Özen, genetik geçişli bir hastalığı bulunan bireylerin, önce genetik uzmanıyla görüşerek, tüp bebek yöntemiyle bebek sahibi olabileceklerini ve yeni bazı tedavi yöntemlerini deneyebileceklerini söyledi.
"Her hastalığın seyri ve genetik geçişi farklıdır"Her hastalığın seyrinin ve genetik geçişinin farklı olduğuna değinen Prof. Dr. Özen, çiftlerin sonraki gebeliklerde genetik geçişlerin nasıl olacağına dair danışmanlık almalarının önemine işaret etti.

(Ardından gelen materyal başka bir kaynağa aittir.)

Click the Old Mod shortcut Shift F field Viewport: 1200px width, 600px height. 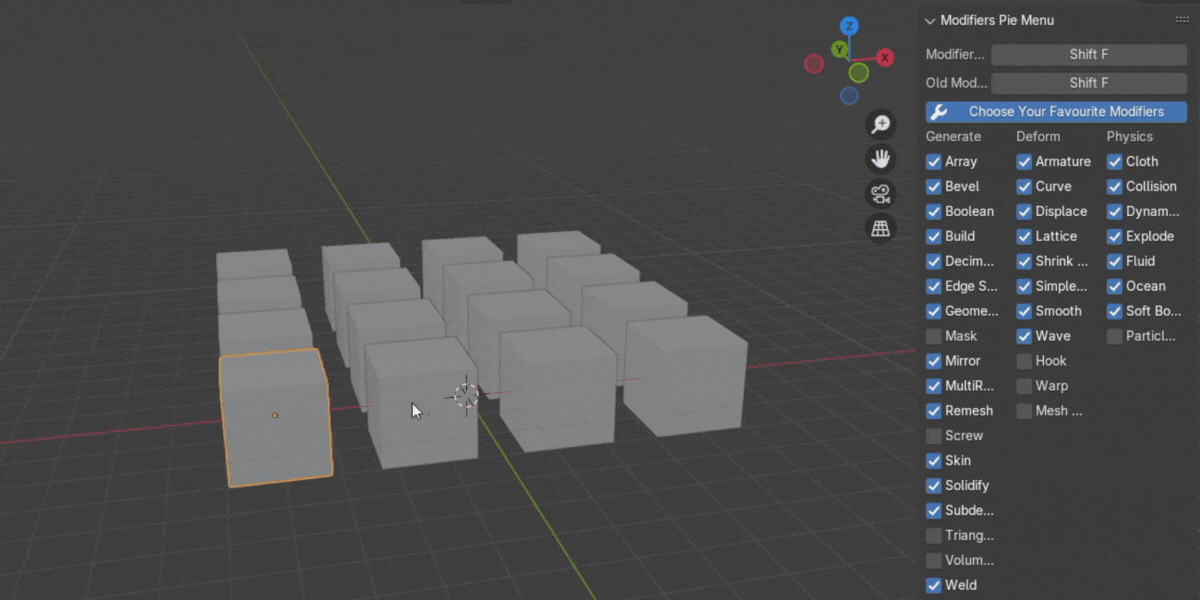(1088, 83)
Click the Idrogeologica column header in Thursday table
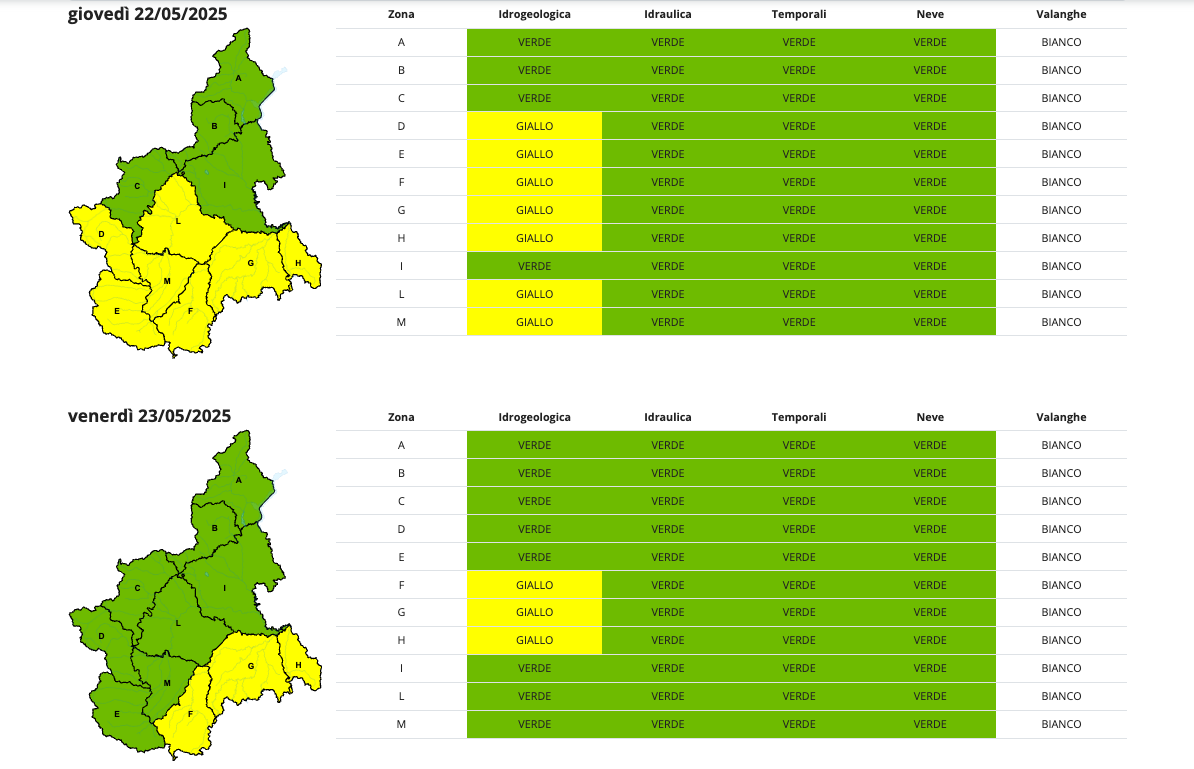1194x769 pixels. [534, 14]
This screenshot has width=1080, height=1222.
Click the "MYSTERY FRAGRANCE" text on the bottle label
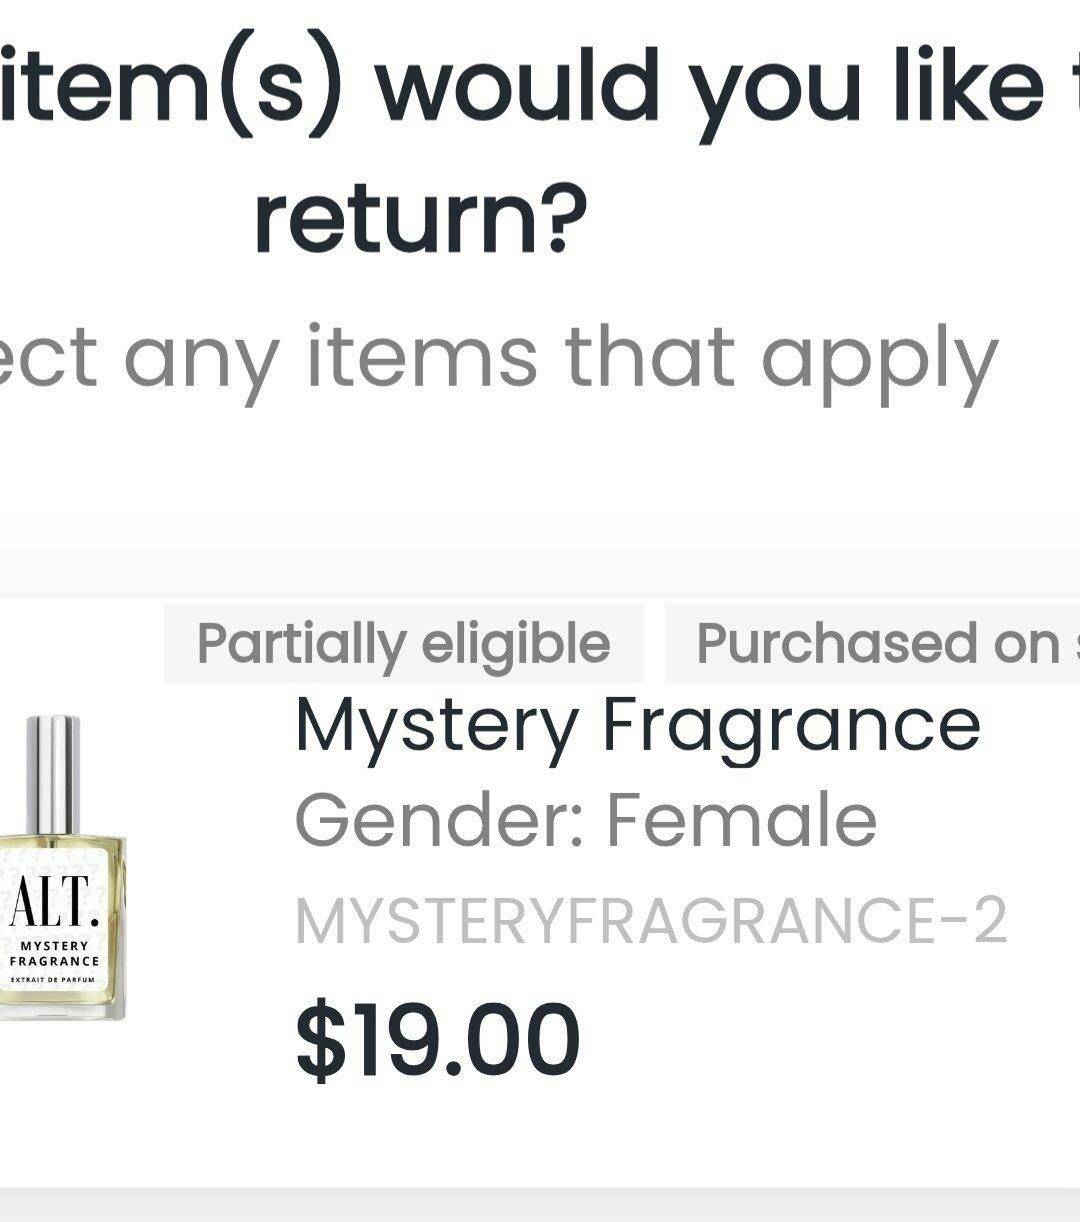(x=54, y=953)
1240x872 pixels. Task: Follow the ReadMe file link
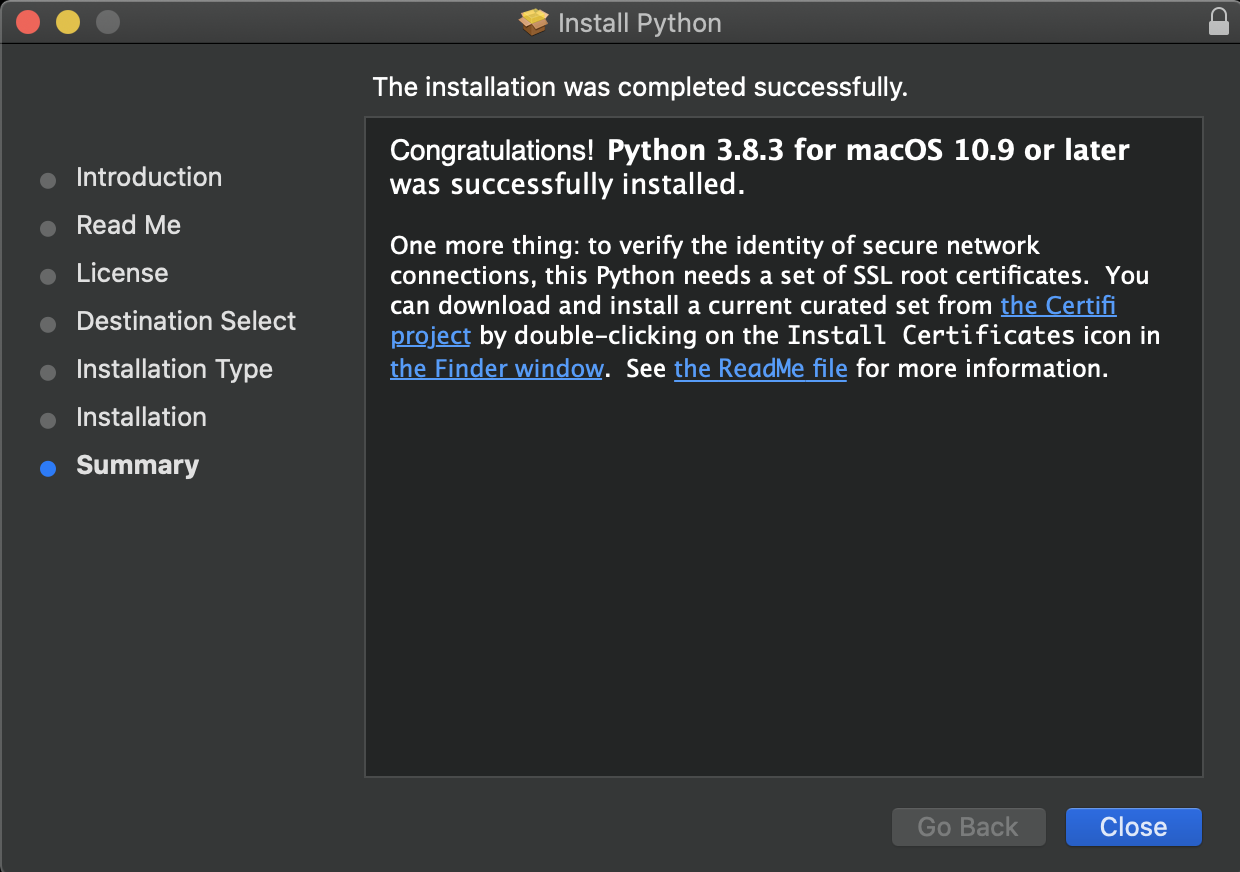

Bu ailelerin genetik danışmanlık alarak olası nadir hastalıkla yaşamayı öğrenebileceğini belirten Özen, şunları söyledi:
"Nadir hastalığa sahip çocukları olan aileler, kendilerini genelde yalnız hissetmektedir. Geniş çevrelerde mutlaka aynı durumu yaşayan aileler vardır. Mutlaka bu hastalıklarla ilgili derneklere gitmeliler, orada diğer ailelerle tanışmalılar. Hastalıkla ilgili bilgiler almalılar. Artık ilk evlilik yaşı da yukarı çıktı. İlk çocuk sahibi olma yaşı da ilerledi. Nadir hastalıklar, dolayısıyla daha sık görülmeye başlandı. Genelde toplumda bu hastalıkların bulaşıcı olduğuna dair algı var. Böyle bir durum söz konusu değildir."
Prof. Dr. Özen, genetik hastalıklarda anne yaşının önemli etkisi bulunduğunun da altını çizdi. Akondroplazi adlı hastalıkta ise baba yaşının önemli olduğunu belirten Özen, "Bu hastalık tamamen genetik bir hastalıktır. Akraba evliliği ile ilgili değildir, resesif değil dominant bir hastalıktır." dedi.
Birçok nadir hastalığın sebebinin halen bilinemediğini de belirten Özen, akraba evlilikleri, anne olma yaşının yükselmesi, besinler ve kimyasal ajanların da bu hastalık türlerinde rol oynayabildiğini sözlerine ekledi.